Saved data entries:
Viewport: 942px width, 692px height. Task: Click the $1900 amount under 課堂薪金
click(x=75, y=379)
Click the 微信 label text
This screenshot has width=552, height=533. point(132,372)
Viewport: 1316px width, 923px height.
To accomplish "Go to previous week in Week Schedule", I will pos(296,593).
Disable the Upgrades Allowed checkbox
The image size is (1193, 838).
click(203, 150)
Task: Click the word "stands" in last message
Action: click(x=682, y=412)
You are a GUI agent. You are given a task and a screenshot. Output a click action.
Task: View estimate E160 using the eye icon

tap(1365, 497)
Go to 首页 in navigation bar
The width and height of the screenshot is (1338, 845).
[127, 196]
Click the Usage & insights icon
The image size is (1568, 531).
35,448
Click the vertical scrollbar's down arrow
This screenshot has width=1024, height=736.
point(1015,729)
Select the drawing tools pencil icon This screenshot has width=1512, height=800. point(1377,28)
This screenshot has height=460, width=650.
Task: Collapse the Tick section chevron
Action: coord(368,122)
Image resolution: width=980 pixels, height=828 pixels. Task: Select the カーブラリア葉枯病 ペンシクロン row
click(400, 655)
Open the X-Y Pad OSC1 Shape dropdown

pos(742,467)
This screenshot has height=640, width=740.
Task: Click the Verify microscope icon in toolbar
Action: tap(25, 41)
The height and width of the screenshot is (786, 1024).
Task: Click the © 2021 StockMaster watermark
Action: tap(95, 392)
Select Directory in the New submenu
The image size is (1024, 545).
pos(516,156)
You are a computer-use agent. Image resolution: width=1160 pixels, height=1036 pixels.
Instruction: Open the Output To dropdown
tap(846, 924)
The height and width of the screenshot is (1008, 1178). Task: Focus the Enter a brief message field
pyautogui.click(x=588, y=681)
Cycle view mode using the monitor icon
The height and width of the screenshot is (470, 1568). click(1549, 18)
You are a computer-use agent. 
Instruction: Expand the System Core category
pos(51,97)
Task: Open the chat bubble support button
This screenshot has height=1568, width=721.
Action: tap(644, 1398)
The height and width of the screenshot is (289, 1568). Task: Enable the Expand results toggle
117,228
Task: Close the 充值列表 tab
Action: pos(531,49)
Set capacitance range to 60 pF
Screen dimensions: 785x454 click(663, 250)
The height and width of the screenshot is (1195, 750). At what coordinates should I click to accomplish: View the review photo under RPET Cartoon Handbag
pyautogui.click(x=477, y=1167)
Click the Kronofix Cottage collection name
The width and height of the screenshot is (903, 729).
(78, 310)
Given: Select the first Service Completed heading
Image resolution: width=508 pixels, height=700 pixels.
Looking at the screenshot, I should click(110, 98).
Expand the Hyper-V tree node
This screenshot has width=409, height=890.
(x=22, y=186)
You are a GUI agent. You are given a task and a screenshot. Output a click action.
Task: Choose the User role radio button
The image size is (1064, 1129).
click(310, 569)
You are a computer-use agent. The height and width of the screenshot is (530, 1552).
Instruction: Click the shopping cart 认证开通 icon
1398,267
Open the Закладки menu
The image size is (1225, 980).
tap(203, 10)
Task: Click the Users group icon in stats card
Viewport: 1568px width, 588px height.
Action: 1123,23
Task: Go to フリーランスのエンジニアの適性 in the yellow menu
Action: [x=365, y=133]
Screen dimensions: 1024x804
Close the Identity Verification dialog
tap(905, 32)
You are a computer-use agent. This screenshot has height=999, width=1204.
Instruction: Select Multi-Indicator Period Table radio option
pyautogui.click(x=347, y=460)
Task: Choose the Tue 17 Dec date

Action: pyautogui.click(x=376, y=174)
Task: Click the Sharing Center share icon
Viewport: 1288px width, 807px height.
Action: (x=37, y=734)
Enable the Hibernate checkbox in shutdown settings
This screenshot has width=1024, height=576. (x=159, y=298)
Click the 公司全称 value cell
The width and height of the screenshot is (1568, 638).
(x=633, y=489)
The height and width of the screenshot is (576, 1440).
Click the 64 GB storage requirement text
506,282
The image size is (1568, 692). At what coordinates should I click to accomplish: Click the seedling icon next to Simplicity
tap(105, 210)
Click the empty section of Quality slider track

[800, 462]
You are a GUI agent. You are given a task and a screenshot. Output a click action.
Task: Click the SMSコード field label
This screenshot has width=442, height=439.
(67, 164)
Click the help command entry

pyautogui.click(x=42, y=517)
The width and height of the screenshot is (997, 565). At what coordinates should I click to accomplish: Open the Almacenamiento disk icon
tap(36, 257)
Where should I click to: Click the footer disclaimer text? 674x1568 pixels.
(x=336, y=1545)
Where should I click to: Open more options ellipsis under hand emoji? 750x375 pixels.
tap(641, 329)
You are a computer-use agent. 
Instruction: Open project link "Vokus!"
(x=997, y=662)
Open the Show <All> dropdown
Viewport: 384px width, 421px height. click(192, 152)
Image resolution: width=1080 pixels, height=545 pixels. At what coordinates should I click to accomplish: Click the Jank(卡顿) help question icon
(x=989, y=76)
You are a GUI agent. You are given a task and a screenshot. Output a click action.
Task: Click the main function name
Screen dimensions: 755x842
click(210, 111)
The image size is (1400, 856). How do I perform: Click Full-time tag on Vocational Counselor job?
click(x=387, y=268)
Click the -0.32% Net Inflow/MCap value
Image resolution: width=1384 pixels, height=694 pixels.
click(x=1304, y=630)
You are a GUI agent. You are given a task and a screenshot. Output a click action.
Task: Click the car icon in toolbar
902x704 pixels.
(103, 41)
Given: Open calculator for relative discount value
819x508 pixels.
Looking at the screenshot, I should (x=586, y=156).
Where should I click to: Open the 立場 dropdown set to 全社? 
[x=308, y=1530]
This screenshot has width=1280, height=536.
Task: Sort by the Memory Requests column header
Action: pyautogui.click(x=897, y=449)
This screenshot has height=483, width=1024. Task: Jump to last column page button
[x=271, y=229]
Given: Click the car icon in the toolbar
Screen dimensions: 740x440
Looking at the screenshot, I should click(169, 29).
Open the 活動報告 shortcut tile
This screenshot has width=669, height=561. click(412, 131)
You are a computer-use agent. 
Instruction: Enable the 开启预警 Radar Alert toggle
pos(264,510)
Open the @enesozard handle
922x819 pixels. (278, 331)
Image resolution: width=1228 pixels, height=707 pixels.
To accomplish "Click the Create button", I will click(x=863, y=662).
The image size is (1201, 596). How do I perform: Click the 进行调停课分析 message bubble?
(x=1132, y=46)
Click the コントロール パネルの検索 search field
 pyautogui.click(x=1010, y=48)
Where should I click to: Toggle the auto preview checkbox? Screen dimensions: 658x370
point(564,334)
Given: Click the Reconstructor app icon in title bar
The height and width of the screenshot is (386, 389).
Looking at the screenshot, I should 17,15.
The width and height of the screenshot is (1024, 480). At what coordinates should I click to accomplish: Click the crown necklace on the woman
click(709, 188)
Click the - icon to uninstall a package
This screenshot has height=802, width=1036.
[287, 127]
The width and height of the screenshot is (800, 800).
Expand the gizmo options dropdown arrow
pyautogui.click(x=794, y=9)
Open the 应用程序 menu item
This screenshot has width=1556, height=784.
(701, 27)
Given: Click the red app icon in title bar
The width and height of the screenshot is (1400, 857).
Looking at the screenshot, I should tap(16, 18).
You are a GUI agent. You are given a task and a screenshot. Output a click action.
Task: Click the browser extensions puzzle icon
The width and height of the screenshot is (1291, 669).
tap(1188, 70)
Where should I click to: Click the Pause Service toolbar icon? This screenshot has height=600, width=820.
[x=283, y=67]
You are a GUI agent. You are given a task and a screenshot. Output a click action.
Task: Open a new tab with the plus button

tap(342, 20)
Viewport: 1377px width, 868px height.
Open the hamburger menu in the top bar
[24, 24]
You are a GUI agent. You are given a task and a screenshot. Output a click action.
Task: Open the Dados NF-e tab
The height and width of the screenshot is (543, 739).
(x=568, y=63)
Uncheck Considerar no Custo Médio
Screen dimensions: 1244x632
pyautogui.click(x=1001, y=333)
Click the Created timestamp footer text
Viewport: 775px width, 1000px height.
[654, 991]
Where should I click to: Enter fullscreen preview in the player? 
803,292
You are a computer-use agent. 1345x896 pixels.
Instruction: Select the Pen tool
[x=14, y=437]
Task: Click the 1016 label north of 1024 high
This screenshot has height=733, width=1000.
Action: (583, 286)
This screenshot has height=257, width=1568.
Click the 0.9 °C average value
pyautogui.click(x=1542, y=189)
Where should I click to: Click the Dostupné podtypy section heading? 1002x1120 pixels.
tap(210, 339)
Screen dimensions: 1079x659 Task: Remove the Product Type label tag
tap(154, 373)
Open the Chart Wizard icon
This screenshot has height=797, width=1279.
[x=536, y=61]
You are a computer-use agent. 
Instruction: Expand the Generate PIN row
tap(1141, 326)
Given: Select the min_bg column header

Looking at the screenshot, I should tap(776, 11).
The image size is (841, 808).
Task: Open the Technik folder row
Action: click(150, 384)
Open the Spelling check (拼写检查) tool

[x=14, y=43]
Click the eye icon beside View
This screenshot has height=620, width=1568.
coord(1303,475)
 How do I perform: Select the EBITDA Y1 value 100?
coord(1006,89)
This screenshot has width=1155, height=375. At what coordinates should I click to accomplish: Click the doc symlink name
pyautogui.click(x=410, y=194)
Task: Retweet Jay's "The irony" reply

== Aim of the task ==
Go through the entries above and report how many lines hold the word "title". Nothing but the number is needed.

== Exercise solution ==
2